((

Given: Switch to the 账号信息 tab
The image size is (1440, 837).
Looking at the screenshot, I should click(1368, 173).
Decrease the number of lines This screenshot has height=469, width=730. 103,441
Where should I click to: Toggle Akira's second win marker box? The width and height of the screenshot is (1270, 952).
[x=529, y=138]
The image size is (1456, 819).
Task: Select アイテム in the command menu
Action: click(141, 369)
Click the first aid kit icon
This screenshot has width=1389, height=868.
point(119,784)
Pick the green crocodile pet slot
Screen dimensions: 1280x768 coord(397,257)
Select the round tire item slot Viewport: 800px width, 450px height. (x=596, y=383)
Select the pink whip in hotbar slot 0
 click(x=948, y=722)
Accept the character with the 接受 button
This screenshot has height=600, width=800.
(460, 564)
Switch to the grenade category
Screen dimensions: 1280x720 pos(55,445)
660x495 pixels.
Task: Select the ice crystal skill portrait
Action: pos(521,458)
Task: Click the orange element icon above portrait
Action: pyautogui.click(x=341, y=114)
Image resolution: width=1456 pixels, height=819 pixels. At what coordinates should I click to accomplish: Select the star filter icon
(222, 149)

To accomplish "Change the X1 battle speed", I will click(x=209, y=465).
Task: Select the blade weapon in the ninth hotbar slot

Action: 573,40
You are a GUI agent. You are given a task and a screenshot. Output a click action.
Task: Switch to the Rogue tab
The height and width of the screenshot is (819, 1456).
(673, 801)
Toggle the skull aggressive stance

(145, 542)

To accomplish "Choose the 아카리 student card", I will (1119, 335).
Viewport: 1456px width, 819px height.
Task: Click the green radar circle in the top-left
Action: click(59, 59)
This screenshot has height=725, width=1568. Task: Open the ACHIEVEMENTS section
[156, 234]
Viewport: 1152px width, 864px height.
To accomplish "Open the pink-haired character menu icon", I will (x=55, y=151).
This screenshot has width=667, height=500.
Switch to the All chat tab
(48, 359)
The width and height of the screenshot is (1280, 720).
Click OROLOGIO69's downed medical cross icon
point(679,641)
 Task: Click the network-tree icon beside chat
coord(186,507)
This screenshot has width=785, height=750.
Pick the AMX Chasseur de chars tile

))

◆ **Task to complete**: Write out every one of the records above, character for character, with nothing added or left out.

◆ **Worked solution**:
Given: Switch to the 账号信息 tab
The image size is (1440, 837).
Looking at the screenshot, I should click(1368, 173).
Decrease the number of lines This screenshot has height=469, width=730. 103,441
Where should I click to: Toggle Akira's second win marker box? The width and height of the screenshot is (1270, 952).
[x=529, y=138]
The image size is (1456, 819).
Task: Select アイテム in the command menu
Action: click(141, 369)
Click the first aid kit icon
This screenshot has width=1389, height=868.
point(119,784)
Pick the green crocodile pet slot
Screen dimensions: 1280x768 coord(397,257)
Select the round tire item slot Viewport: 800px width, 450px height. (x=596, y=383)
Select the pink whip in hotbar slot 0
 click(x=948, y=722)
Accept the character with the 接受 button
This screenshot has height=600, width=800.
(460, 564)
Switch to the grenade category
Screen dimensions: 1280x720 pos(55,445)
660x495 pixels.
Task: Select the ice crystal skill portrait
Action: pos(521,458)
Task: Click the orange element icon above portrait
Action: pyautogui.click(x=341, y=114)
Image resolution: width=1456 pixels, height=819 pixels. At what coordinates should I click to accomplish: Select the star filter icon
(222, 149)

To accomplish "Change the X1 battle speed", I will click(x=209, y=465).
Task: Select the blade weapon in the ninth hotbar slot

Action: 573,40
You are a GUI agent. You are given a task and a screenshot. Output a click action.
Task: Switch to the Rogue tab
The height and width of the screenshot is (819, 1456).
(673, 801)
Toggle the skull aggressive stance

(145, 542)

To accomplish "Choose the 아카리 student card", I will (1119, 335).
Viewport: 1456px width, 819px height.
Task: Click the green radar circle in the top-left
Action: click(59, 59)
This screenshot has height=725, width=1568. Task: Open the ACHIEVEMENTS section
[156, 234]
Viewport: 1152px width, 864px height.
To accomplish "Open the pink-haired character menu icon", I will (x=55, y=151).
This screenshot has width=667, height=500.
Switch to the All chat tab
(48, 359)
The width and height of the screenshot is (1280, 720).
Click OROLOGIO69's downed medical cross icon
point(679,641)
 Task: Click the network-tree icon beside chat
coord(186,507)
This screenshot has width=785, height=750.
Pick the AMX Chasseur de chars tile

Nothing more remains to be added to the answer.